Las aguas de la Safor cubren fondos de roca de algas coralígenas, muy parecidos a los arrecifes de coral, que necesitan protección para evitar las consecuencias dañinas del cambio climático y la sobreexplotación sin límite de las especies. Así lo consideran los expertos del Campus de la Universitat Politècnica de Gandia (UPV), quienes reclaman a la Generalitat Valenciana y al Ministerio de Medio Ambiente que se conserve esta rica zona y se incorpore a la Red Natura 2000 de Hábitats Marinos. Es la Unión Europea quien debe dar el visto bueno a la solicitud de que este espacio sea un Lugar de Interés Comunitario (LIC).

En el Mediterráneo no hay arrecifes de coral, pero desde el Cabo de Cullera hasta Dénia, pasando por la Safor, sí existen fondos de roca a unos 50 metros de profundidad formados por algas calcáreas que han estado creciendo durante miles de años. Las rocas son de origen biógeno, que significa que están formadas por organismos.

De hecho, este tramo es de los más importantes de la Comunitat Valenciana e incluso del Mediterráneo Occidental en cuanto a estos enclaves de coralígeno infralitoral. Estos están situados en la parte del fondo marino a la que llega la luz que permite fotosintetizar.

Así lo asegura el director del Máster de Evaluación y Seguimiento Ambiental de Ecosistemas Marinos y Costeros, Miguel Rodilla, quien subrayó que a un kilómetro y medio de la orilla de la playa de Gandia ya se encuentran formaciones de estas características.

«Estos fondos no corren peligro actualmente, pero si no se conservan y no se establece un plan para su protección, sí lo estarán», advirtió. En esta zona del litoral valenciano, el único hábitat marino que está protegido es la pradera de posidonia de la Almadrava de Dénia «cuando los fondos de roca tienen también un alto valor».

Desde el punto de vista de la biodiversidad, los fondos de roca son junto a las praderas de posidonia el ecosistema con más diversidad. «Estos elementos son importantes porque la estructura que tienen se compara a una roca tipo 'gruyere', llena de huecos y agujeros por todas partes», remarcó el experto. Las algas, según prosiguió, forman pequeñas placas y van dejando huecos, «que son el lugar idóneo para que pueda vivir gran cantidad de organismos, tanto vertebrados, como los peces, como invertebrados, como los gusanos».

Sustento para la pesca

Precisamente, el hecho de que haya gran cantidad de alimento y refugio para peces hace que sea uno de los mayores fondos que sustenta la pesca artesanal de esta zona.
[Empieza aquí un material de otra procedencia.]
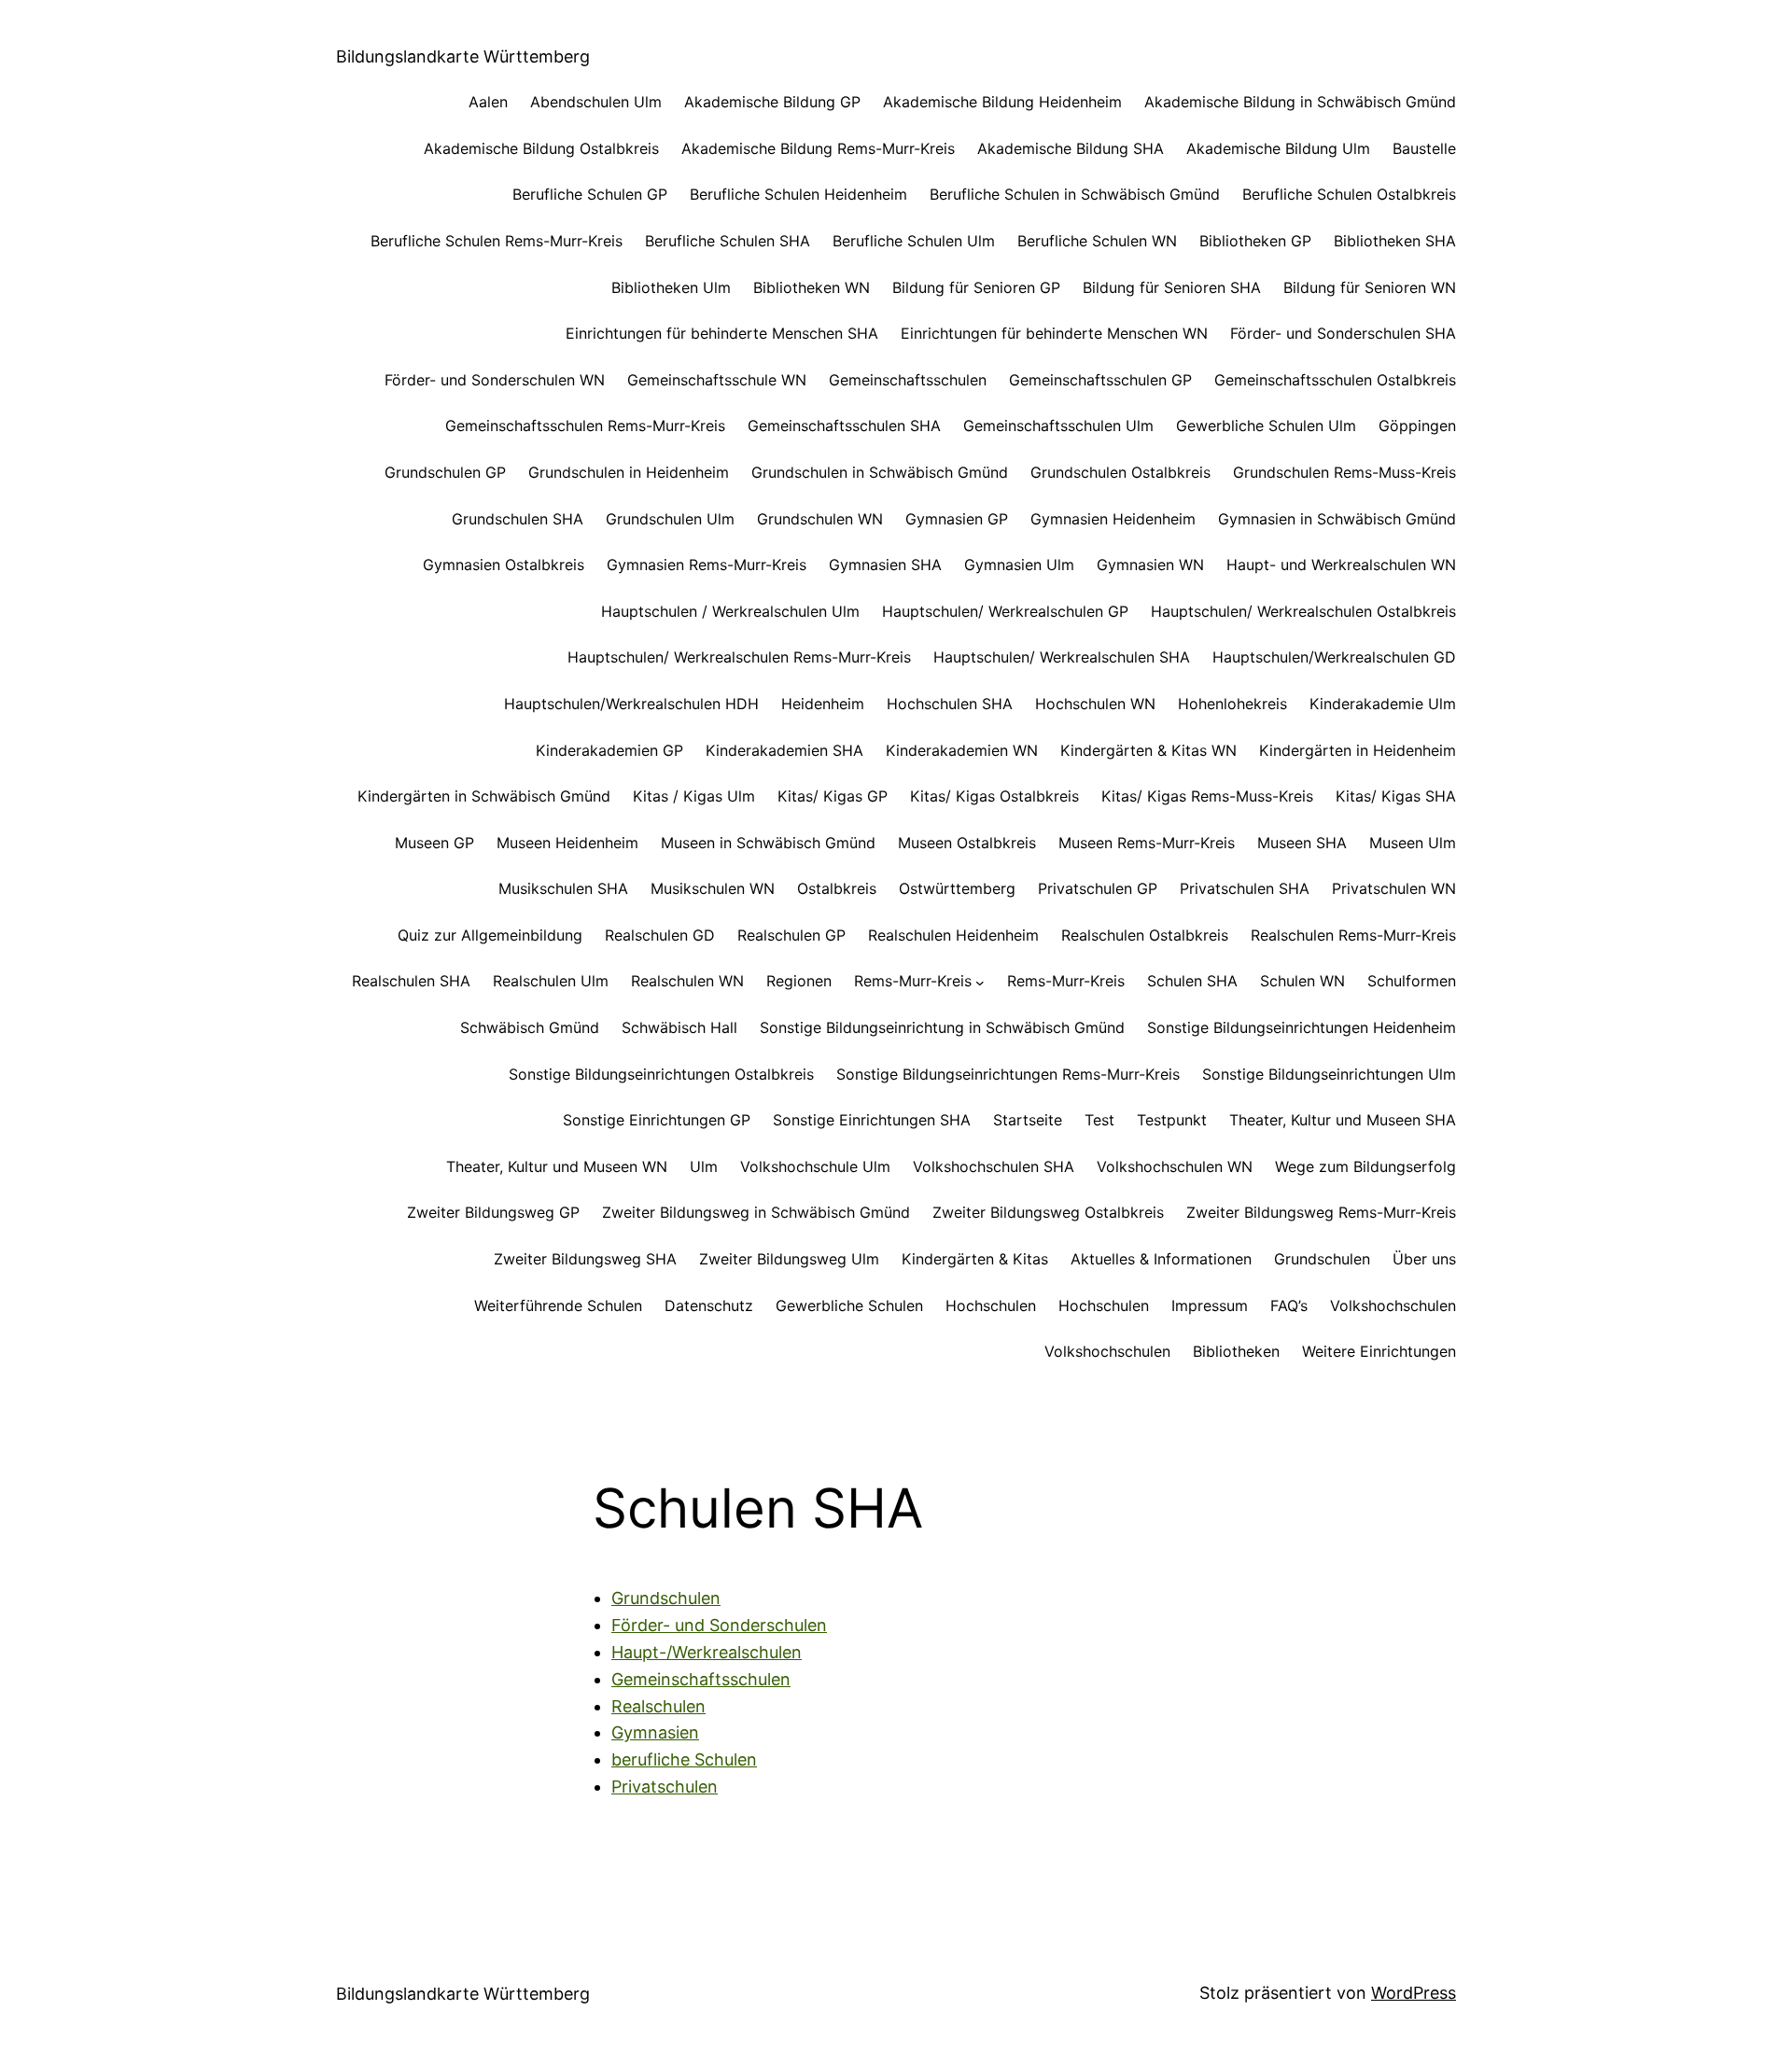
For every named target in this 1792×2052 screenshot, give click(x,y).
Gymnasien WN (1150, 564)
Ahora bien, si finalmente se protegen no quiere decir que no se puedan explotar sino que se ha de establecer un programa para que se conserven a largo plazo. Según Rodilla, la pesca artesanal es perfectamente compatible y los ha mantenido.

Rodilla considera que habría que tener más control y evitar que se sobreexploten algunas especies. De estos fondos son característicos el mero y la langosta, por ejemplo. Estas piezas son muy atractivas para el pescador recreativo porque tienen mayor valor económico al ser escasas.

A juicio del especialista, estos fondos, que son un imán para los buceadores, se enfrentan a posibles impactos, por lo que habría que regular este tipo de práctica deportiva.

Una solución que en alguna ocasión han planteado los pescadores es ampliar la superficie de este tipo de fondos con la finalidad de que exista una estructura dura de base para que las algas puedan ir creciendo. Se trataría de prohibir unas zonas para facilitar otras. Los expertos del Campus de Gandia llevan un tiempo trabajando en este asunto y han llegado a la conclusión de que los fondos de algas coralígenas tienen el valor suficiente como para solicitar que se conserven y se incorporen a la Red Natura 2000 de Hábitats Marinos.